UnitedLex is not the only “new law” service provider that has a contract to handle a portion of a law department's work. In December 2016, Axiom Law announced a five-year deal to manage contracts for Johnson & Johnson Services Inc., a subsidiary of the pharmaceutical giant.
Al Giles, a former managing associate at Linklaters who serves as Axiom's head of commercial, at the time called the Johnson & Johnson Services deal “the progression from an artisanal approach to a model that applies standardization, automation and process.”
Bruce MacEwen, a consultant to the legal industry at Adam Smith Esq., predicts the market for “new law” legal services such as that provided by UnitedLex will grow from $2 billion in 2015 to some $55 billion in 2025.
Still, the UnitedLex-DXC deal is unlikely to have much of an immediate effect on demand for law firm services.
Reed said less than 10 percent of the work his company will now handle for DXC would have previously been done by outside law firms. Most of the efficiency gains UnitedLex achieved were through implementation of a contract management system; redesigning internal workflows; and deploying teams of lawyers in geographies across the globe.
In that way, Reed said UnitedLex offers a service law firms mostly don't: A front-to-back redesign of how the legal department operates with an eye toward minimizing costs and boosting efficiency.
“Law firms don't have the right to feel threatened from this,” Reed said. “Because, No. 1, it's not something that is completely antagonistic to them. But also, law firms couldn't do it. They don't have the platform to do it.”
Even if law firms wanted to reimagine a client's legal department in this way, one inhibitor for them is the large upfront investment that UnitedLex has made in DXC's work.
The company brought on nearly 200 new employees. A group of internal consultants spent about four months at DXC scoping the legal department's work. UnitedLex has also spent five years developing a proprietary data management software, and eight years developing a contract management platform, Reed said.
Law firm partnerships are restricted from making that kind of investment by rules prohibiting nonlawyer ownership and their end-of-year profit payouts to partners. Law firms' budgets for investing in clients simply don't compare to UnitedLex's, Reed said.

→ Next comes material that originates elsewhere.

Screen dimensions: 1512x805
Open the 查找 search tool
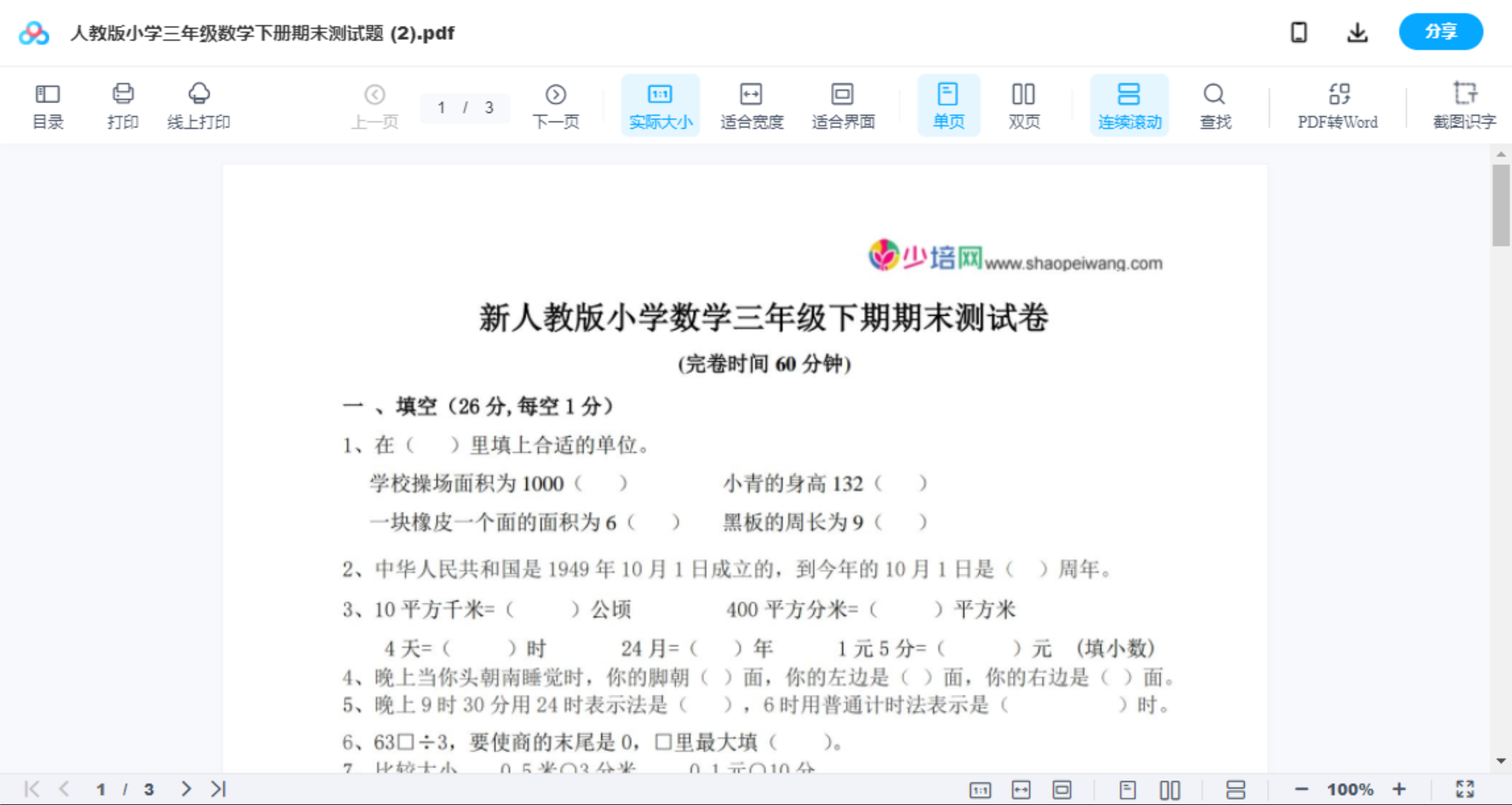1214,104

“It's kind of like competing in the Major Leagues and you're the Oakland A's competing against the New York Yankees,” Reed said. “You're competing with a $15 million budget against a team with a $400 million budget.”
(The Yankees had a $227 million payroll in 2017, compared to $86 million on the books for the A's, a team whose management helped revolutionize baseball.)

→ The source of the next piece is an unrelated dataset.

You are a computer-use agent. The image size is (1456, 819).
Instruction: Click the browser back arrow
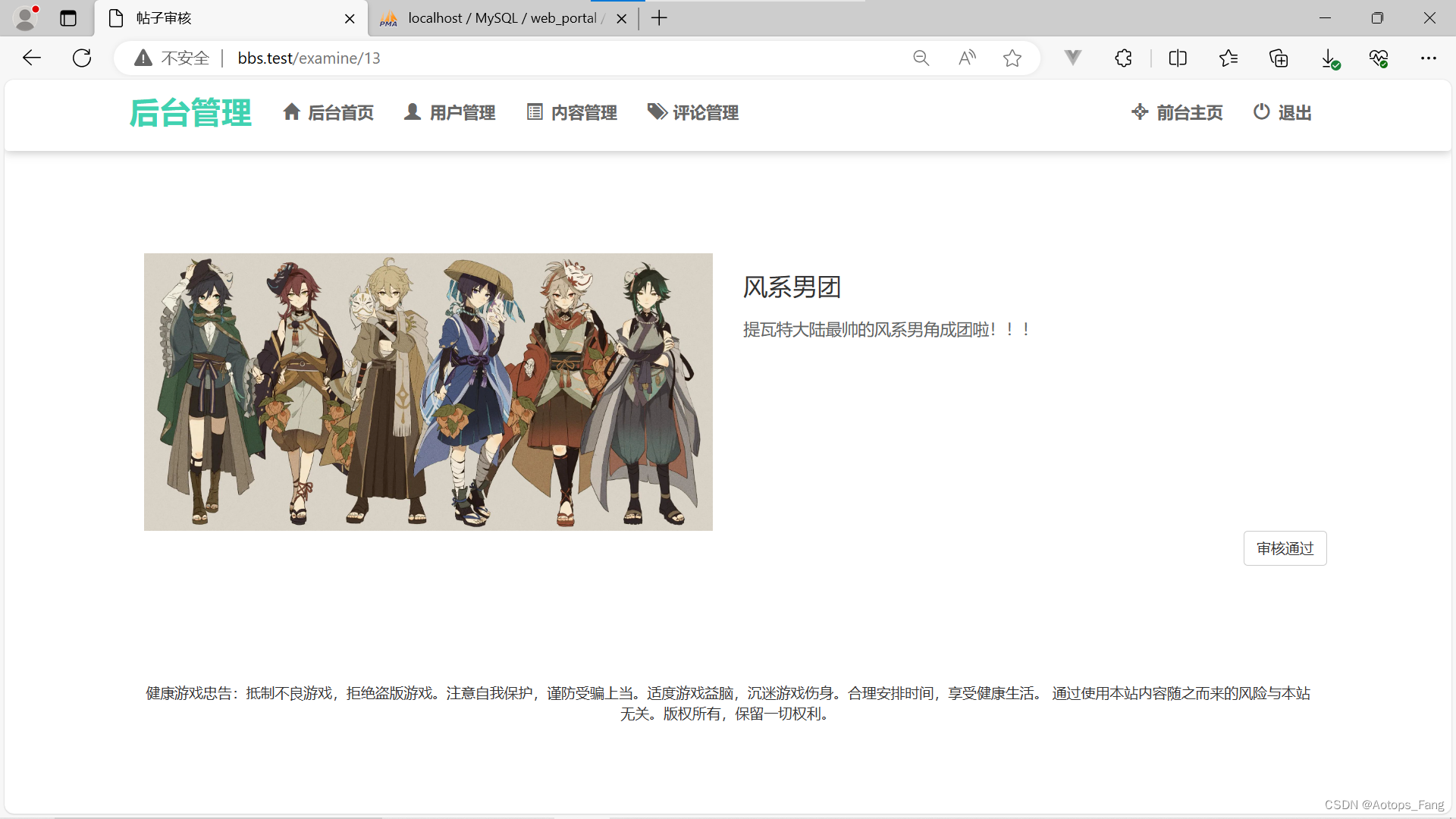point(32,58)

Even so, the deal between both companies could be a harbinger of a new contracting model for law firms. If service providers such as UnitedLex were to be hiring and paying law firms, the call for law firm efficiency might only amplify.
“This is yet another signal to law firms that companies view their legal work much differently than law firms do,” said former Davis Polk & Wardwell and Heller Ehrman associate Josh Rosenfeld, now an executive at alternative service provider QuisLex. “It just re-emphasizes the message companies have been trying to get through the head of law firms that legal services, the way they're being currently delivered, are really inefficient and expensive.”
The UnitedLex-DXC deal may also represent a turning point in the continued expansion of in-house legal departments, said IU's Henderson. In-house legal departments have been adding lawyers to do work traditionally done by law firms for roughly the past decade.
“I think we've reached the final stages of corporations just adding more [full-time employees] to deal with risk management and cost containment,” Henderson said. “You can't outsource it to law firms to save money. But you can outsource it to some of these new vendors and really see that you're saving money.”